REQUIRED ACTION - Whatever the records hold, copy it exactly and completely.

TASK MATERIAL -
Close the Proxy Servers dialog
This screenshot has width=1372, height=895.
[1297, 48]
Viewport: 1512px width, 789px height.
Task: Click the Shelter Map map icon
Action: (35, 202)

TASK RESULT -
Close the Proxy Servers dialog
This screenshot has width=1372, height=895.
[1297, 48]
Viewport: 1512px width, 789px height.
Task: Click the Shelter Map map icon
Action: (35, 202)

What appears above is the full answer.